◆ Task ◆
Please copy every line of the entries below without changing anything.

◆ Collection entries ◆
◆ ◆ ◆ ◆

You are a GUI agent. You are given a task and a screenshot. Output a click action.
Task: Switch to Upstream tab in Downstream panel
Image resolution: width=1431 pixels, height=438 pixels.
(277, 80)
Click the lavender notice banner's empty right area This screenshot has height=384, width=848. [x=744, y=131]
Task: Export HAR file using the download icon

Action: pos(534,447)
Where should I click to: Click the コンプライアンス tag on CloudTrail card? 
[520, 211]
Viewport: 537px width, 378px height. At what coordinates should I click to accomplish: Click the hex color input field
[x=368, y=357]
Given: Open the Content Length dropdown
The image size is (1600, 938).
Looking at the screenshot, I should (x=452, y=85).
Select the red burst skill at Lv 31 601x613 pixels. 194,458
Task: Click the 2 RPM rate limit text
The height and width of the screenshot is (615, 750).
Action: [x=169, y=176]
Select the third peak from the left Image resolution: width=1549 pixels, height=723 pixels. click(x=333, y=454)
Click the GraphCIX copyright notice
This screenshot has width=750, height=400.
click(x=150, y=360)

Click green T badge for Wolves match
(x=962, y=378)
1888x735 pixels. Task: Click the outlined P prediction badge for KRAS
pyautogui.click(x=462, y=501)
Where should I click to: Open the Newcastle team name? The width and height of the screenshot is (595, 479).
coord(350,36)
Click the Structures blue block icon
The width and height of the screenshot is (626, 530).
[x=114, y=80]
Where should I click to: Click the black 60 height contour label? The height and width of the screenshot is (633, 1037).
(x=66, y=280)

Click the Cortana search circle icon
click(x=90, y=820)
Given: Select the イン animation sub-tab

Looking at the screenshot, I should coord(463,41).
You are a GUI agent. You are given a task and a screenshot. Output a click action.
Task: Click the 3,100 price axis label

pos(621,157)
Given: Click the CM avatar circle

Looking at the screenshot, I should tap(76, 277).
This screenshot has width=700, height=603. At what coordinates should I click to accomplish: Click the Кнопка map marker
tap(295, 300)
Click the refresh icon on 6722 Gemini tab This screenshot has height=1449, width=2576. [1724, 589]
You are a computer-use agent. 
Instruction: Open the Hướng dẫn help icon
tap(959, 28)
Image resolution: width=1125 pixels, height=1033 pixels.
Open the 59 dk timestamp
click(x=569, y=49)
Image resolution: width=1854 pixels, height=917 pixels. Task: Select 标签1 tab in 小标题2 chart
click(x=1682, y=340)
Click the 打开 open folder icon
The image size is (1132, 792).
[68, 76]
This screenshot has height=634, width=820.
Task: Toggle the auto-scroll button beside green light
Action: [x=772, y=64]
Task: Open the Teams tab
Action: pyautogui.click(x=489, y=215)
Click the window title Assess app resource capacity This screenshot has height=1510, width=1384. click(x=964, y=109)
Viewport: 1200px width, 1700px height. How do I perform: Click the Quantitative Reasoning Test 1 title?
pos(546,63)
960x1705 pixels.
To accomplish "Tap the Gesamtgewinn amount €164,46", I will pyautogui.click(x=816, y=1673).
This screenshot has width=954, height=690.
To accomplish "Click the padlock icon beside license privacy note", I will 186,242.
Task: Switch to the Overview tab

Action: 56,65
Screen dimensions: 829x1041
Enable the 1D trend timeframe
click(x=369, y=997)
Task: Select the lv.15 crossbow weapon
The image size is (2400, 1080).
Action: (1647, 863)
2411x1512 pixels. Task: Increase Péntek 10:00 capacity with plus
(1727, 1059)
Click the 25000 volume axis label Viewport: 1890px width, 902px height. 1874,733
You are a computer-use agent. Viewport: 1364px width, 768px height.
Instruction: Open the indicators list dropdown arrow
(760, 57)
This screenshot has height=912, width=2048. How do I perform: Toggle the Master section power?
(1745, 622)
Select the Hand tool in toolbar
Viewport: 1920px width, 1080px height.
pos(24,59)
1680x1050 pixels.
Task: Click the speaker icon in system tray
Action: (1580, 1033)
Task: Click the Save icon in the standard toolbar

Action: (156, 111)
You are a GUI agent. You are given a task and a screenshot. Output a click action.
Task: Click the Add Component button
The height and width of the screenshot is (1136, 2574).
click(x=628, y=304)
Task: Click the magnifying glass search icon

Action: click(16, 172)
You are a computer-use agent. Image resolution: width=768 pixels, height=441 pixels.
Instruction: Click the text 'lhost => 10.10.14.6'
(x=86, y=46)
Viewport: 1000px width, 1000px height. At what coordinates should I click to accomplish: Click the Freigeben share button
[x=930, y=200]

◆ ◆ ◆ ◆

◆ Finished task ◆
You are a GUI agent. You are given a task and a screenshot. Output a click action.
Task: Switch to Upstream tab in Downstream panel
Image resolution: width=1431 pixels, height=438 pixels.
(277, 80)
Click the lavender notice banner's empty right area This screenshot has height=384, width=848. [x=744, y=131]
Task: Export HAR file using the download icon

Action: pos(534,447)
Where should I click to: Click the コンプライアンス tag on CloudTrail card? 
[520, 211]
Viewport: 537px width, 378px height. At what coordinates should I click to accomplish: Click the hex color input field
[x=368, y=357]
Given: Open the Content Length dropdown
The image size is (1600, 938).
Looking at the screenshot, I should (x=452, y=85).
Select the red burst skill at Lv 31 601x613 pixels. 194,458
Task: Click the 2 RPM rate limit text
The height and width of the screenshot is (615, 750).
Action: [x=169, y=176]
Select the third peak from the left Image resolution: width=1549 pixels, height=723 pixels. click(x=333, y=454)
Click the GraphCIX copyright notice
This screenshot has width=750, height=400.
click(x=150, y=360)

Click green T badge for Wolves match
(x=962, y=378)
1888x735 pixels. Task: Click the outlined P prediction badge for KRAS
pyautogui.click(x=462, y=501)
Where should I click to: Open the Newcastle team name? The width and height of the screenshot is (595, 479).
coord(350,36)
Click the Structures blue block icon
The width and height of the screenshot is (626, 530).
[x=114, y=80]
Where should I click to: Click the black 60 height contour label? The height and width of the screenshot is (633, 1037).
(x=66, y=280)

Click the Cortana search circle icon
click(x=90, y=820)
Given: Select the イン animation sub-tab

Looking at the screenshot, I should coord(463,41).
You are a GUI agent. You are given a task and a screenshot. Output a click action.
Task: Click the 3,100 price axis label

pos(621,157)
Given: Click the CM avatar circle

Looking at the screenshot, I should tap(76, 277).
This screenshot has width=700, height=603. At what coordinates should I click to accomplish: Click the Кнопка map marker
tap(295, 300)
Click the refresh icon on 6722 Gemini tab This screenshot has height=1449, width=2576. [1724, 589]
You are a computer-use agent. 
Instruction: Open the Hướng dẫn help icon
tap(959, 28)
Image resolution: width=1125 pixels, height=1033 pixels.
Open the 59 dk timestamp
click(x=569, y=49)
Image resolution: width=1854 pixels, height=917 pixels. Task: Select 标签1 tab in 小标题2 chart
click(x=1682, y=340)
Click the 打开 open folder icon
The image size is (1132, 792).
[68, 76]
This screenshot has height=634, width=820.
Task: Toggle the auto-scroll button beside green light
Action: [x=772, y=64]
Task: Open the Teams tab
Action: pyautogui.click(x=489, y=215)
Click the window title Assess app resource capacity This screenshot has height=1510, width=1384. click(x=964, y=109)
Viewport: 1200px width, 1700px height. How do I perform: Click the Quantitative Reasoning Test 1 title?
pos(546,63)
960x1705 pixels.
To accomplish "Tap the Gesamtgewinn amount €164,46", I will pyautogui.click(x=816, y=1673).
This screenshot has width=954, height=690.
To accomplish "Click the padlock icon beside license privacy note", I will 186,242.
Task: Switch to the Overview tab

Action: 56,65
Screen dimensions: 829x1041
Enable the 1D trend timeframe
click(x=369, y=997)
Task: Select the lv.15 crossbow weapon
The image size is (2400, 1080).
Action: (1647, 863)
2411x1512 pixels. Task: Increase Péntek 10:00 capacity with plus
(1727, 1059)
Click the 25000 volume axis label Viewport: 1890px width, 902px height. 1874,733
You are a computer-use agent. Viewport: 1364px width, 768px height.
Instruction: Open the indicators list dropdown arrow
(760, 57)
This screenshot has height=912, width=2048. How do I perform: Toggle the Master section power?
(1745, 622)
Select the Hand tool in toolbar
Viewport: 1920px width, 1080px height.
pos(24,59)
1680x1050 pixels.
Task: Click the speaker icon in system tray
Action: (1580, 1033)
Task: Click the Save icon in the standard toolbar

Action: (156, 111)
You are a GUI agent. You are given a task and a screenshot. Output a click action.
Task: Click the Add Component button
The height and width of the screenshot is (1136, 2574).
click(x=628, y=304)
Task: Click the magnifying glass search icon

Action: click(16, 172)
You are a computer-use agent. Image resolution: width=768 pixels, height=441 pixels.
Instruction: Click the text 'lhost => 10.10.14.6'
(x=86, y=46)
Viewport: 1000px width, 1000px height. At what coordinates should I click to accomplish: Click the Freigeben share button
[x=930, y=200]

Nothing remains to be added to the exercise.